Attracting business and investment. Broadband and high-speed Internet access are no longer a convenience, they are an economic and business requirement. Cities with superior telecommunications have an edge when courting business investment. This advantage was captured in a stunning 2011 study by the World Bank that found that GDP rises 1.3% for every 10% increase in broadband penetration. Similar effects have been found for mobile broadband.

Real estate developers and business owners consider a robust telecommunications infrastructure a requirement. A city’s attractiveness is directly related to its ability to offer the services that support growth and create competitive differentiation. What’s more, citywide telecommunications help attract investment to areas that would not otherwise see it, such as low-income inner-city neighborhoods.

Creating jobs. A 2010 Communications Workers of America study found that every $5 billion investment in broadband creates 100,000 direct jobs plus another 150,000 “spinoff” positions.

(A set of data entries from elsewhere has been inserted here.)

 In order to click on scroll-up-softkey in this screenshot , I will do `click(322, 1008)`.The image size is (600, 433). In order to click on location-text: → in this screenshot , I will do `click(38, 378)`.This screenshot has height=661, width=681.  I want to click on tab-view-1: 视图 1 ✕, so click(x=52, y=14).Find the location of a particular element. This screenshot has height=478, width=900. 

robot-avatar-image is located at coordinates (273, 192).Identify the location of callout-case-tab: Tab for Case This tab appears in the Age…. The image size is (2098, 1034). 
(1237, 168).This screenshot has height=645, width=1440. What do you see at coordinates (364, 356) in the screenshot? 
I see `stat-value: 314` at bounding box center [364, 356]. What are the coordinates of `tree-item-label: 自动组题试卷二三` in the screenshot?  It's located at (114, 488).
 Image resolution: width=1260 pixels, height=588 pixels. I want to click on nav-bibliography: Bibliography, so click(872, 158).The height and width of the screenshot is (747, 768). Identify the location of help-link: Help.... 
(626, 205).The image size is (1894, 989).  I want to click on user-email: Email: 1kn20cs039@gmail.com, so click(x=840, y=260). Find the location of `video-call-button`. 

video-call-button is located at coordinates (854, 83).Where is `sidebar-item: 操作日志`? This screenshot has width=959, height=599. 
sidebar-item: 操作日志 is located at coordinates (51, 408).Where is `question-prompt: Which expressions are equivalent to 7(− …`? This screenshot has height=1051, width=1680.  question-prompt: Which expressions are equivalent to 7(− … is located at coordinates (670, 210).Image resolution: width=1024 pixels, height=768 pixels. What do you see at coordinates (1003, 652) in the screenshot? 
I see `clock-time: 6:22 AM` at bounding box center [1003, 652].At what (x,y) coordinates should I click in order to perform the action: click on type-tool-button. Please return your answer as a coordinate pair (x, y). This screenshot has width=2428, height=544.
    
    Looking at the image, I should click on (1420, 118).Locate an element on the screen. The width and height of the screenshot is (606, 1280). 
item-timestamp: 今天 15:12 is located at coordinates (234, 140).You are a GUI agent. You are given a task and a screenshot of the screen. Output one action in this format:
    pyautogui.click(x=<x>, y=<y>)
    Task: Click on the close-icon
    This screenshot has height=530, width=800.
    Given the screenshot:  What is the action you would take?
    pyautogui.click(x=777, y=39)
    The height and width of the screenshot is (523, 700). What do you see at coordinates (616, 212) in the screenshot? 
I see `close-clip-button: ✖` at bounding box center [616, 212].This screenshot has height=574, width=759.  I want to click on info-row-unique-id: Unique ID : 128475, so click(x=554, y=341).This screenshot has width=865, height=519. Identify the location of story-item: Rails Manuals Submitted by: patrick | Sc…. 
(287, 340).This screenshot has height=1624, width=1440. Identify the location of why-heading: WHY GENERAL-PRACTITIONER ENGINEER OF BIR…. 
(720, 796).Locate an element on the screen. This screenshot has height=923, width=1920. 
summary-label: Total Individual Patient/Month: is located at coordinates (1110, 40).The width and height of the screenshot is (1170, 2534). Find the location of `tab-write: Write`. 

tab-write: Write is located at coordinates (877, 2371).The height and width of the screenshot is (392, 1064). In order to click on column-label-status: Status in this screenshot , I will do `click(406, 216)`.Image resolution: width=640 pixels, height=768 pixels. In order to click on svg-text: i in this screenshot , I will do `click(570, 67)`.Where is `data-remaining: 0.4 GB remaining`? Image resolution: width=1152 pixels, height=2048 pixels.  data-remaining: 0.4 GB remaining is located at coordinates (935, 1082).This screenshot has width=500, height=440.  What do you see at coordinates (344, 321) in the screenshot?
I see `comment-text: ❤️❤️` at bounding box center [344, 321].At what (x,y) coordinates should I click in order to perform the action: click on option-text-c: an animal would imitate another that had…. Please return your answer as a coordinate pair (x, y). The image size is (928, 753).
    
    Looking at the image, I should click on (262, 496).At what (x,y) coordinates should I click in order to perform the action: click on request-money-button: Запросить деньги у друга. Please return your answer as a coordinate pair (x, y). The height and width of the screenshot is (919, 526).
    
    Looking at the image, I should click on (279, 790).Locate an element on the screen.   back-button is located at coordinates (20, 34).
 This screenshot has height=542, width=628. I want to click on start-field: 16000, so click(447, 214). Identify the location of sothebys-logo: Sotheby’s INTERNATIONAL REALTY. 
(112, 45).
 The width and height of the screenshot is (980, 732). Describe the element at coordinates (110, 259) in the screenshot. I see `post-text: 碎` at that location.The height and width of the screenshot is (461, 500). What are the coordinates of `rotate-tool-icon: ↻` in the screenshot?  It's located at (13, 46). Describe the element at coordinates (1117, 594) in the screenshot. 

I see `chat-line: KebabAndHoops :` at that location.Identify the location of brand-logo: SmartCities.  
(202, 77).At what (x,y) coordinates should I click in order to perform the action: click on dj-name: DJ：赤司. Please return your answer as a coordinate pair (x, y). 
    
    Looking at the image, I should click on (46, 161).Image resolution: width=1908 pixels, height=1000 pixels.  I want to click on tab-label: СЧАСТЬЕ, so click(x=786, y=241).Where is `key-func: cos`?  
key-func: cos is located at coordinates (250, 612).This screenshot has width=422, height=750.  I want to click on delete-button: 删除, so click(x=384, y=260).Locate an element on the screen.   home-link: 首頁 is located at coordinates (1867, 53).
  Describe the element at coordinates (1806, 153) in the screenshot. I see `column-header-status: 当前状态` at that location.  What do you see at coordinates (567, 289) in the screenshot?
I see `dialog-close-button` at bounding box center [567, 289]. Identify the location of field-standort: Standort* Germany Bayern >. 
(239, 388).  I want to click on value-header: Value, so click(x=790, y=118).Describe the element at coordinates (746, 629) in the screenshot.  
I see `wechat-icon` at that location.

Helping people boost their professional skills. Expanded access to broadband gives people better access to online professional training programs, online tertiary education and city employment services.

Increasing business access to the global economy. A smart telecommunications network allows local businesses to gain access to national and international markets, and for rural areas to connect to the world economy.


Reducing the need for transportation. Advanced telecommunications enables videoconferencing, telecommuting, telemedicine and online education – all things that lessen the need for lengthy commutes that pollute the air and prolong our dependence on fossil fuels.

Getting more from existing assets. When expensive equipment – transformers, pumps, power plants, power lines – can be remotely monitored, it can be pushed to its maximum capacity without fear of overload. By the same token, its actual condition can be monitored so repairs can be made before the equipment fails, thereby extending its life.

Reducing energy and water use. Smart grids need to connect their embedded devices to technicians and control centers if they are to succeed and reduce resource waste – and they rely on telecommunications for this service. Likewise, telecommunications enables smart buildings to report their conditions and optimize their systems to use as little water and power as possible.